OCTAVIO PAZ, AMERIKA LATIN, DAN SENJAKALA MODERNISME

Edisi: 18/22 / Tanggal : 1992-07-04 / Halaman : 05 / Rubrik : KAL / Penulis : Nirwan Dewanto


BERTAHUN-TAHUN lalu saya mengenal nama Octavio Paz melalui sebuah sajaknya
dalam terjemahan Indonesia. Baris-baris sajak itu tidak dapat saya ingat lagi,
tetapi yang tertinggal pada saya adalah "inti"-nya: aku yang melihat
perlahan-lahan berubah menjadi aku yang dilihat, aku yang menyatakan
bermetamorfosis menjadi aku yang dinyatakan. Bertahun-tahun kemudian saya sadar,
ketika itu saya tengah dan telah terpesona oleh nada tragis dan sentimental pada
sajak-sajak Indonesia -- mulai dari Amir Hamzah sampai para penyair tahun 1970-an
-- yang justru terjadi karena sang aku telah memisahkan diri dan memberontak
dengan serta-merta, aku yang menguasai "kenyataan" yang telah dimurnikan dari
kenyataan sehari-hari. Modernisme Indonesia, sebutlah demikian, telah memuncak
dengan cara seperti itu. Saya, yang begitu tergoda oleh lirikisme Indonesia, tidak
sampai pada penglihatan kritis pada sajak Paz itu. Untuk selanjutnya, Paz adalah
nama yang menghilang dalam khazanah sastra yang saya jelajahi.

; Bertahun-tahun kemudian, saya menemukan lagi Octavio Paz sebagai bagian dari
Amerika Latin, yakni faset yang melakukan reaksi terhadap modernisme Eropa.

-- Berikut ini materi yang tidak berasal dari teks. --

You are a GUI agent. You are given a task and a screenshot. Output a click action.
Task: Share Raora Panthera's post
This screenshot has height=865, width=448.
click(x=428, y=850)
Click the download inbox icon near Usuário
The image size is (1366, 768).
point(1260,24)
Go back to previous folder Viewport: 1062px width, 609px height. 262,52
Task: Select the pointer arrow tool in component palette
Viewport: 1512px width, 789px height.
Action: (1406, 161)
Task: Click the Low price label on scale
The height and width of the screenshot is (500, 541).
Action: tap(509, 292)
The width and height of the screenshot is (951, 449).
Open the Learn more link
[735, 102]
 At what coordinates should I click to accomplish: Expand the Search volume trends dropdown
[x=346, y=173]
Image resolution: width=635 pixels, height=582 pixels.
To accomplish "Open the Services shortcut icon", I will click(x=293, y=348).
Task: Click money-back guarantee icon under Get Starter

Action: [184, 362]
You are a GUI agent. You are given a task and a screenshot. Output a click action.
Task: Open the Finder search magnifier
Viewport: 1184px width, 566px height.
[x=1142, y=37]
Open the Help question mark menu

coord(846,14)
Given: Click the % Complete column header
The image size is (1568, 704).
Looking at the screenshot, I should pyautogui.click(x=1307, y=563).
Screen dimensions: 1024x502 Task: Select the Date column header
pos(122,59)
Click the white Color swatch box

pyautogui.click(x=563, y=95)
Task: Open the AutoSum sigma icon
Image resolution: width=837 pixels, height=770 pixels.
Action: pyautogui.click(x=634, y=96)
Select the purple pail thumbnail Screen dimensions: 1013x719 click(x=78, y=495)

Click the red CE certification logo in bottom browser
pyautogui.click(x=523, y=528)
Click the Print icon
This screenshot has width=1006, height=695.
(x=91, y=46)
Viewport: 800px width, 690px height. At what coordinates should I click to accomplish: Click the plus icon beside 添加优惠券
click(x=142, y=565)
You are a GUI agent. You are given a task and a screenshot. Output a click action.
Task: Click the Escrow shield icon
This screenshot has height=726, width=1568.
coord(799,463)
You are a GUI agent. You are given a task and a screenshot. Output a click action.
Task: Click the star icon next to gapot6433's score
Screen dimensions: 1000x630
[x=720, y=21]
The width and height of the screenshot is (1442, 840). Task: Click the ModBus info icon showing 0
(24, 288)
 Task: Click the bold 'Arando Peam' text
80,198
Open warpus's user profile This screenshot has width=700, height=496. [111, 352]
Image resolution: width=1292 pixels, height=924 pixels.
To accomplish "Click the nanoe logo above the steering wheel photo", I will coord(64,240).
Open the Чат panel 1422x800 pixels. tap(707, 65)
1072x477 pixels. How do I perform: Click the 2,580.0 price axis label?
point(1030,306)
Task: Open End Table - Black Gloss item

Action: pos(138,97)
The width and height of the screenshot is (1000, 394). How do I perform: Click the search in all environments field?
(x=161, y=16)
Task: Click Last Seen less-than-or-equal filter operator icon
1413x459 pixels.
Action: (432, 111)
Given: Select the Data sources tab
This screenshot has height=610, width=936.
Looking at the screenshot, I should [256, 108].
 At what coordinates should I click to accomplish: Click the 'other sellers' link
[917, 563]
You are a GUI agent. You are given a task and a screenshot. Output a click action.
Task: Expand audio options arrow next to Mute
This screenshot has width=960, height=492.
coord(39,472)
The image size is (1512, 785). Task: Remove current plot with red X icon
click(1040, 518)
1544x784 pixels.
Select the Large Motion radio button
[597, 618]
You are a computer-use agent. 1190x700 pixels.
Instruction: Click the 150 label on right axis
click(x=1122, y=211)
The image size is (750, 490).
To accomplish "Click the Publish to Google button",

Dan
reaksi itu, bagaimanapun serunya, dilakukan baik setelah percumbuan maupun
pertarungan dengan Eropa. Ada banyak cara untuk memahami modernisme, namun yang
ingin saya kutip adalah diktum Immanuel Kant: pengetahuan, atau pengertian, tidak
menurunkan hukum-hukumnya dari, melainkan memaksakannya pada, alam. Diktum inilah
yang dipraktekkan, secara terang-terangan maupun terselubung, oleh ekonomi,
politik, dan seni modern. Inilah juga sisi tersembunyi dari humanisme -- terbit
dan terang-benderangnya akal budi (rasio, reason). Dan humanisme mempunyai
konsekuensi logis: penaklukan, yakni penaklukan terhadap yang hadir di luar aku:
alam. Yang disebut kemudian sebagai Dunia Ketiga -- emas, rempah-rempah, manusia
kulit berwarna, eksotisme -- adalah bagian dari alam. Pengetahuan dan kekuasaan
adalah dua sisi sebuah mata uang.

; Penaklukan Amerika Latin dibungkus dengan eufemisme Eropa: bahwa benua itu adalah
sebuah Dunia Baru. Beratus-ratus tahun setelah mata Eropa terbuka pada Asia,
Amerika Latin bukan saja sebuah wilayah yang teramat jauh, melainkan tak dikenal
sama sekali. Amerika Latin adalah sebuah kenyataan dalam dirinya sendiri, yang
harus dilahirkan oleh manusia Eropa sebagaimana kaidah-kaidah ilmu pengetahuan: ia
lebih merupakan invention daripada discovery, kata sejarawan Edmundo O'Gorman.
Kebudayaan Indian Pra-Kolombia sebelum masa kolonialisme adalah kebudayaan yang
paling murni dalam sejarah kemanusiaan, karena ia terisolasi selama ribuan tahun
oleh dua lautan besar: ia ada untuk dirinya sendiri, tidak dikalahkan dan tidak
menaklukkan. Ia tidak mengenal sesuatu di luar dirinya, yakni yang lain (the
other, otherness). Inilah benih kehancuran yang dikandungnya sendiri, karena
Dunia Baru adalah otherness bagi Eropa. Penaklukan bukanlah kejahatan,
demikian menurut pikiran sadar Eropa, melainkan penyebaran sabda Tuhan dan
akal budi. Pertemuan antara si penakluk dan si tertakluk adalah kenyataan yang
fantastis bagi yang pertama namun pembalasan dendam ilahiah bagi yang
terakhir. Amerika Latin terhukum untuk menjadi utopia Eropa.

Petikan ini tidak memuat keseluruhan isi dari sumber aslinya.